The way that reads suggests that long-term alpha-GPC users are 46% more likely to have a stroke, but that doesn't accurately reflect the findings when you look deeper at the study. The absolute risk increase of having a stroke for those taking alpha-GPC was about 0.9%. This is in addition to the baseline risk for stroke (i.e. risk without alpha-GPC), which was quite low -- 0.7% in the study cohort.
ABSOLUTE VS. RELATIVE CHANGES
To help make sense of the study results and how they were reported in the abstract, consider this example:You're running an 8-week study to investigate weight loss in subjects that take a fat burner supplement versus those that don't. By the end of the study period, you find that the control group — receiving a placebo sugar pill — lost half a pound of body fat. Those taking the fat burner lost one pound of body fat.

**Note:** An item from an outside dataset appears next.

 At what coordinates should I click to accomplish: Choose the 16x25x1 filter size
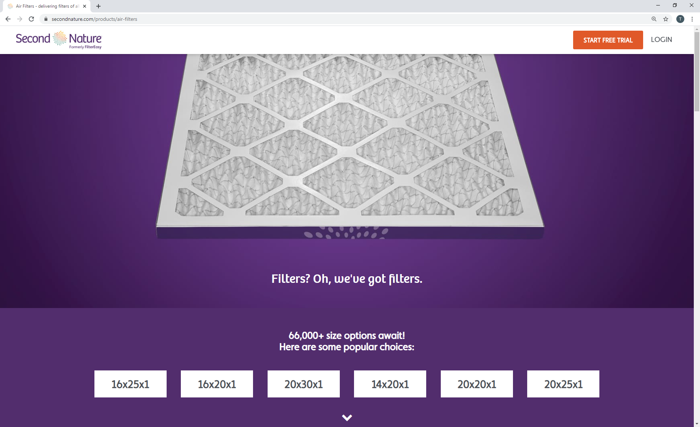point(130,384)
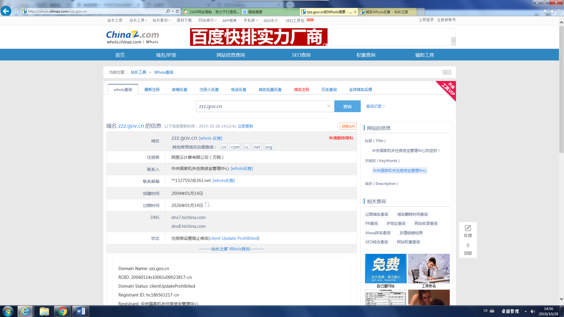Switch to the 邮箱反查 tab

(x=179, y=90)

Here's how you can spin that data to make it seem extraordinary: subjects that took the fat burner supplement lost twice as much weight as the placebo group. Simple and compelling, right? Tons of people would jump on the bandwagon, "Wow, I can lose 30 pounds instead of 15 pounds in the same amount of time if I take that supplement." But then you look at the actual data and the absolute change is not convincing by any means — an extra half-pound of fat loss over eight weeks is unremarkable in the grand scheme of things.
That's just one example of how one can make absolutely insignificant changes between groups appear significant by highlighting the relative changes.
Is it Safe to Take a Choline Supplement for Cognitive Function?
To recap, the fellow "nootropics expert," is completely off base by saying alpha-GPC increases the risk of stroke by 95%. The study referenced herein actually showed that the absolute risk increase for stroke between alpha-GPC users and non-users was about 0.9%. This is an inconsequential effect size for a retrospective study of this nature.As the authors of the study note, the results need to be replicated in future research; it's impossible to determine if the increased risk of stroke was due purely to choline supplements or other factors. There was no control for variables like exercise or diet. They also did not report any dosages for alpha-GPC. (It's likely the subjects were using much higher doses of alpha-GPC than you'll find in over-the-counter supplements.)
It's interesting that the present study proposes a mechanism involving dietary choline — from any source — and gut microbiota that use choline to produce trimethylamine n-oxide (TMAO), the same molecule responsible for the apparent health risks of excess red meat consumption. So, that means CDP-choline, which is another popular choline supplement, would also be a substrate for gut microbiota to produce TMAO.
CDP-choline is reportedly "less likely" to be used for TMAO synthesis than choline bitartrate and phosphatidylcholine, but it's unclear how it stacks up against alpha-GPC [6].
If the gut TMAO-mediated mechanism is valid, any dietary choline supplements would theoretically be a risk factor for a stroke. Again, that's assuming there is any connection, which is impertinent to conclude based on a single study.